Vor diesem Hintergrund ist es nicht mehr sach- und zeitgerecht, Verkehrsplanung mit linearen und eindimensionalen Modellen treiben zu wollen. Das dies zu dramatischen Fehlplanungen führen kann, lässt sich am Bau des Hochmoselüberganges bei Zeltingen-Rachtig belegen. Die hier zur Planberechtigung für das Jahr 2025 prognostizierte Belastung von 25.000 Kfz/Tag wird zz. gerade mal zur Hälfte erreicht. Folglich müsste sich der Verkehr in den kommenden 4 Jahren verdoppeln, um die Prognose zu erfüllen. In den Ausführungen zu den methodischen Schwächen haben wir dargelegt, wie man stattdessen verfahren müsste, um die Grundlage für eine zeitgemäße Entscheidung über das Projekt „Moselaufstieg“ begründen zu können.

Fazit und Hinweise zur weiteren Vorgehensweise

Im Ergebnis kann zusammenfassend festgestellt werden, dass die Verkehrsuntersuchung zu den BVWP-Projekten OU Ayl, OU Zewen und Moselaufstieg aufgrund inhaltlicher und methodischer Mängel nicht geeignet ist, eine Entscheidungsgrundlage für diese Projekte zu bieten.
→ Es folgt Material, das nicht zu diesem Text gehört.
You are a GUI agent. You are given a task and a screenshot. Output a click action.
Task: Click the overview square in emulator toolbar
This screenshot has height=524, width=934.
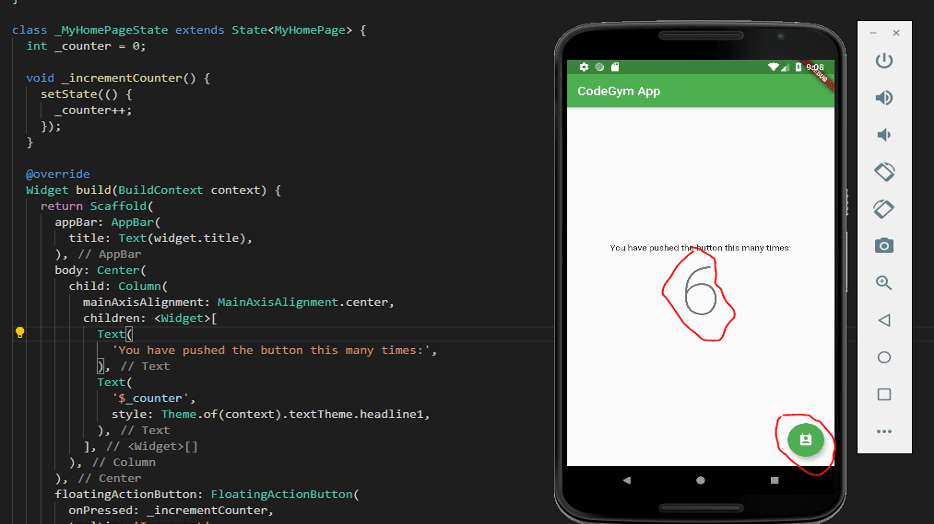[x=884, y=394]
Die im Prognose Nullfall vorhergesagten Verkehrszuwächse sind maßgeblich auf vorhergesagte Mehrverkehrsbelastungen im grenzüberschreitenden Verkehr zurückzuführen. Gerade die Prognose der grenzüberschreitenden Verkehre basiert jedoch auf gewagten Szenarien hinsichtlich der Zunahme an Grenzpendlern und deren Mobilitätsverhalten. Ohne diese Komponente bliebe die Belastung der Straßen im Untersuchungsraum weitgehend konstant.
Die Ortsumfahrungen Ayl und Zewen sind im Bundesverkehrswegeplan zwar eigenständige Projekte, werden in der vorliegenden Untersuchung jedoch lediglich im Planfall P 3 als zusätzliche Maßnahmen betrachtet. Eine Aussage zu deren Sinnhaftigkeit als vom Moselaufstieg losgelöste Maßnahmen kann daher an dieser Stelle nicht getroffen werden.
Dagegen halten wir die Westumfahrung und die damit einhergehende Moselquerung im Lichte der vorgelegten Untersuchung und vor dem Hintergrund der massiven Eingriffe in Natur und Landschaft für überflüssig. Das Projekt sollte bei der nächsten Aktualisierung des BVWP gestrichen werden. Sollten die verantwortlichen Akteure gleichwohl den Planungsprozess fortführen wollen, wäre als Nächstes ein Raumordnungsverfahren (ROV) erforderlich. Das in den 90er Jahren durchgeführte ROV ist längst nicht mehr aktuell und wäre dringend zu aktualisieren. Teil dieses ROV wäre dann auch eine qualifizierte Umweltverträglichkeitsprüfung sowie eine breit angelegte Öffentlichkeitsbeteiligung.